▶ [Stored data]:

....

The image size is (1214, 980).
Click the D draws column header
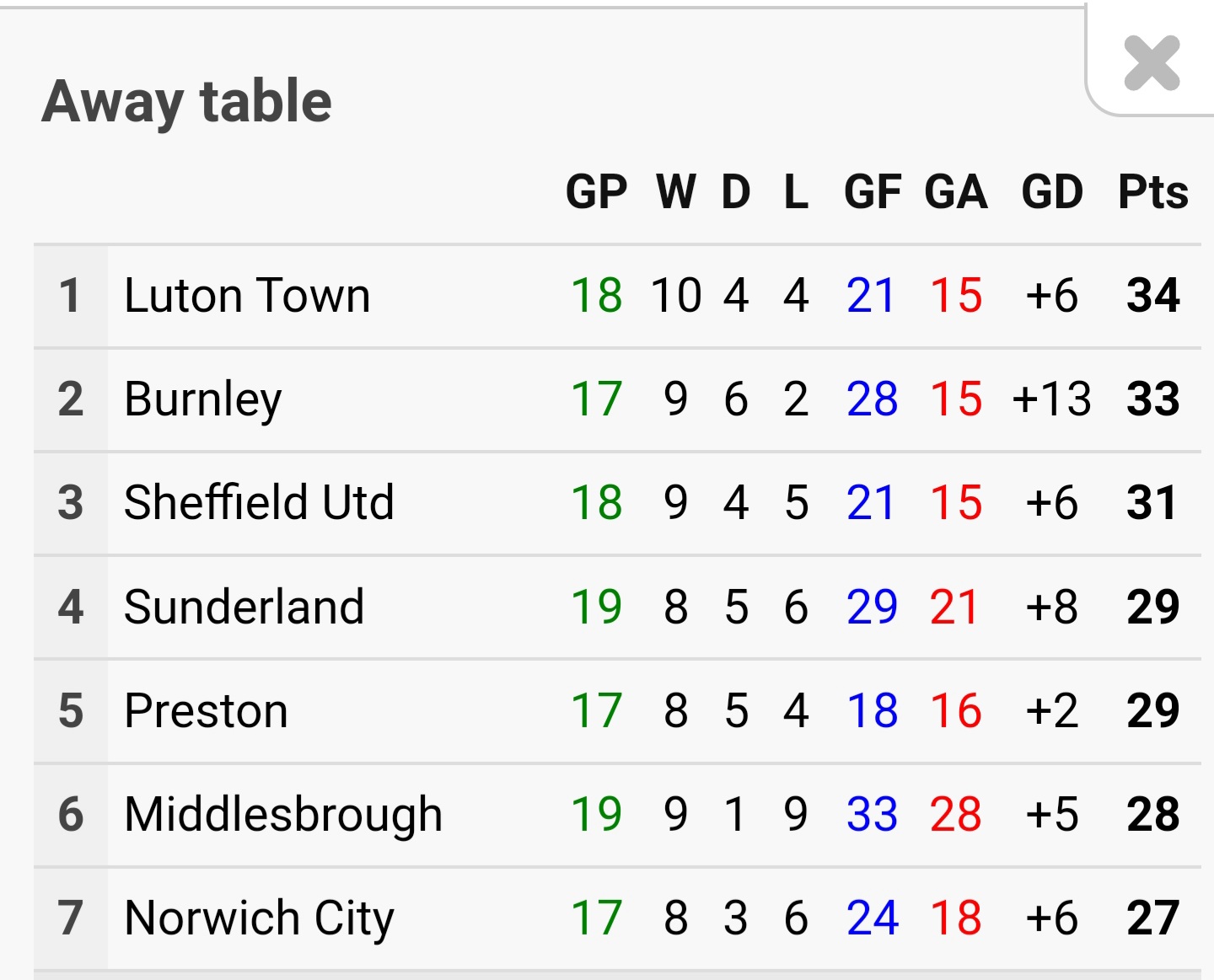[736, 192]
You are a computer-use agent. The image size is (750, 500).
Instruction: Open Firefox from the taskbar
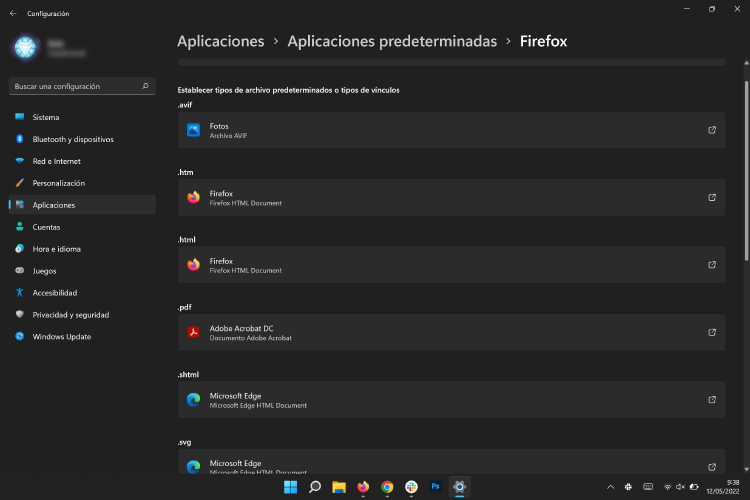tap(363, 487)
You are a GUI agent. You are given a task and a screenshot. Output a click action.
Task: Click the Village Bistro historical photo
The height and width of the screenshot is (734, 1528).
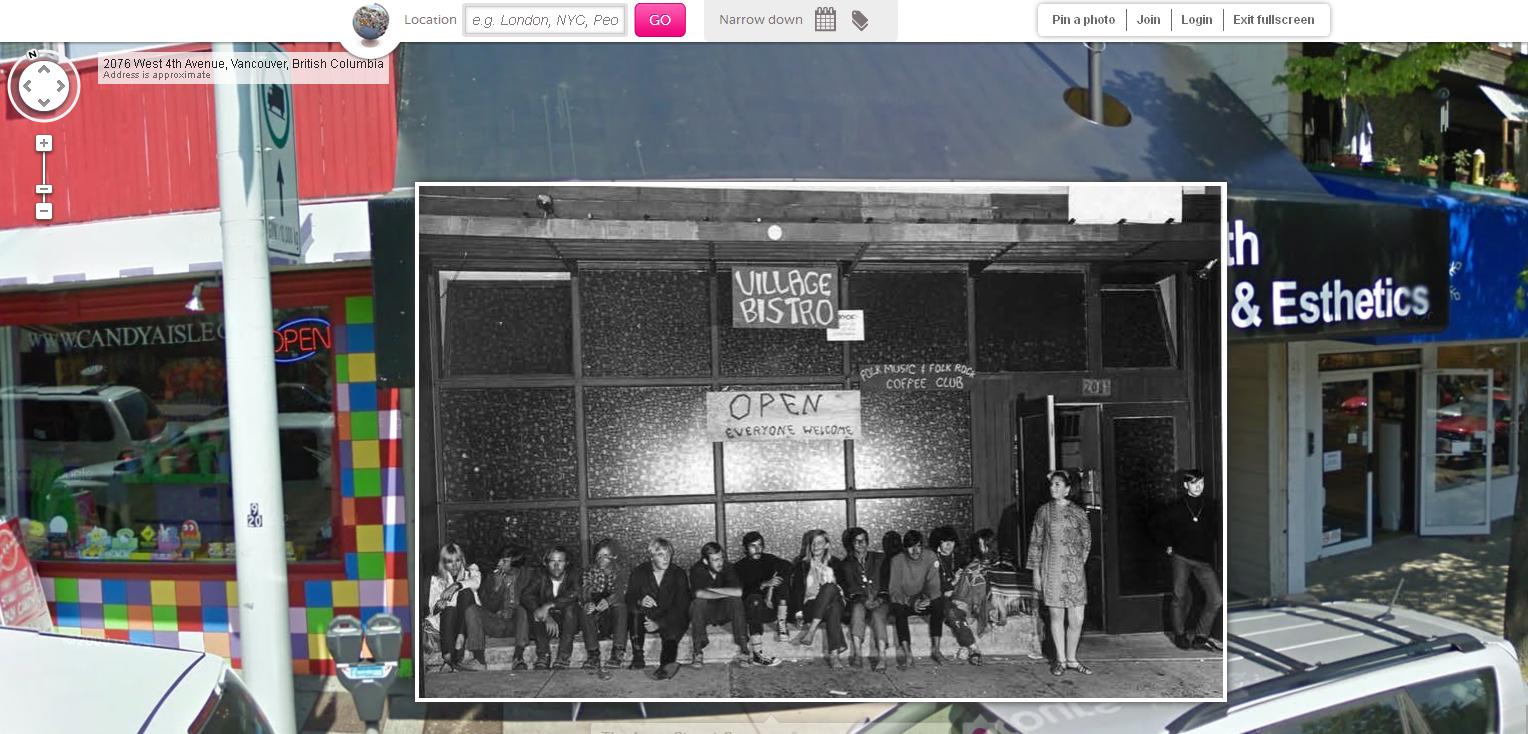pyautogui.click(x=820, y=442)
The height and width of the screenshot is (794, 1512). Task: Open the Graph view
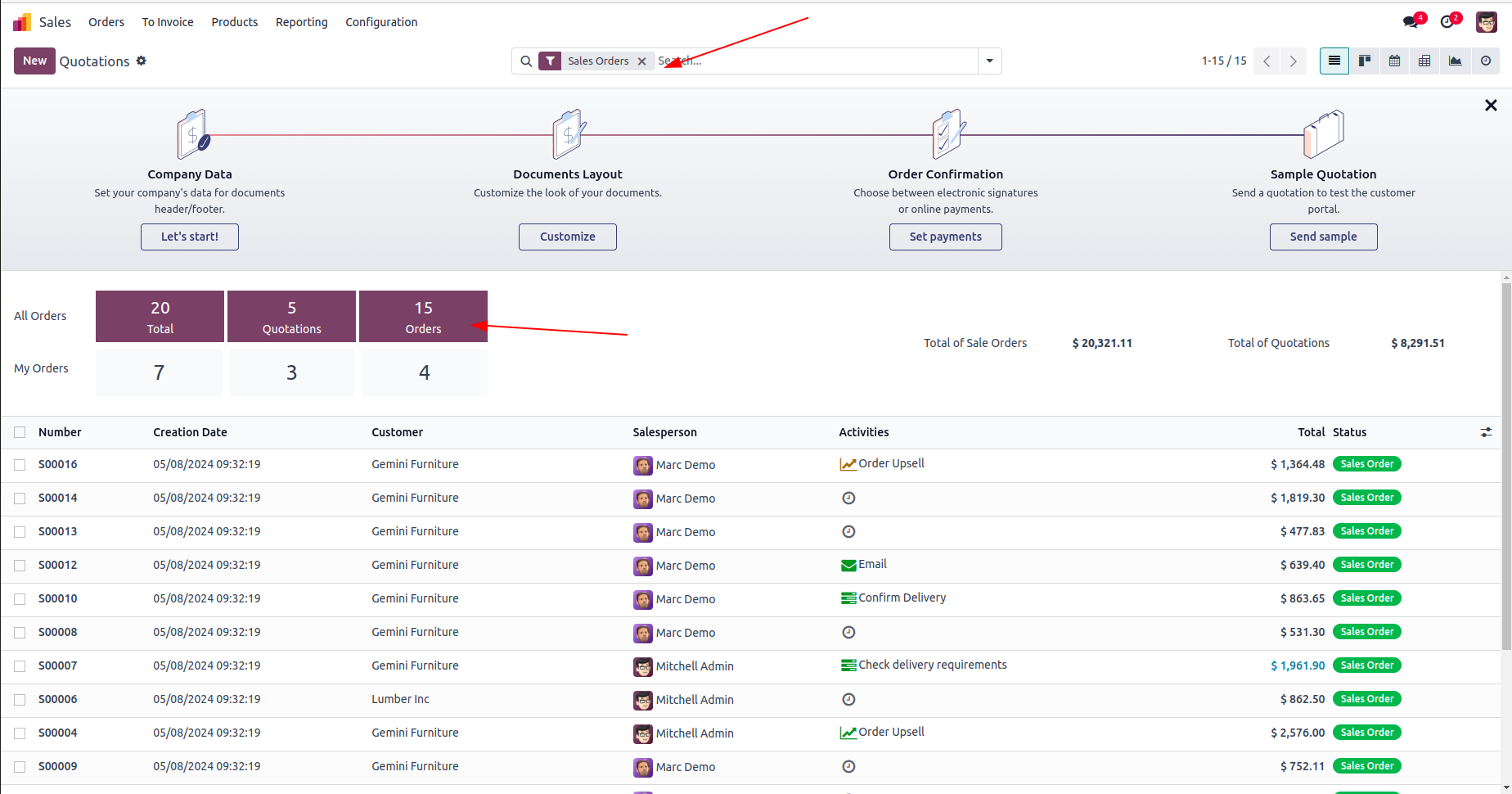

....

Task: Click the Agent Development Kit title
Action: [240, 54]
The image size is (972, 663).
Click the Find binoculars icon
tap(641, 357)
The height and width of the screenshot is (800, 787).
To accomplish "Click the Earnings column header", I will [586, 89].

....

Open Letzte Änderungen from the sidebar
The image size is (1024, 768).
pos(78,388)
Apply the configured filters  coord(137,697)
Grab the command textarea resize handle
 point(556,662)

....

▶ [Instructions to follow]: From the line containing "Task: Click the Village" through the line containing "The height and width of the screenshot is (794, 1512).", copy every line above exactly, without pictures.

▶ [Solution for this task]:
Task: Click the Village Bistro historical photo
The height and width of the screenshot is (734, 1528).
pyautogui.click(x=820, y=442)
The height and width of the screenshot is (794, 1512). Task: Open the Graph view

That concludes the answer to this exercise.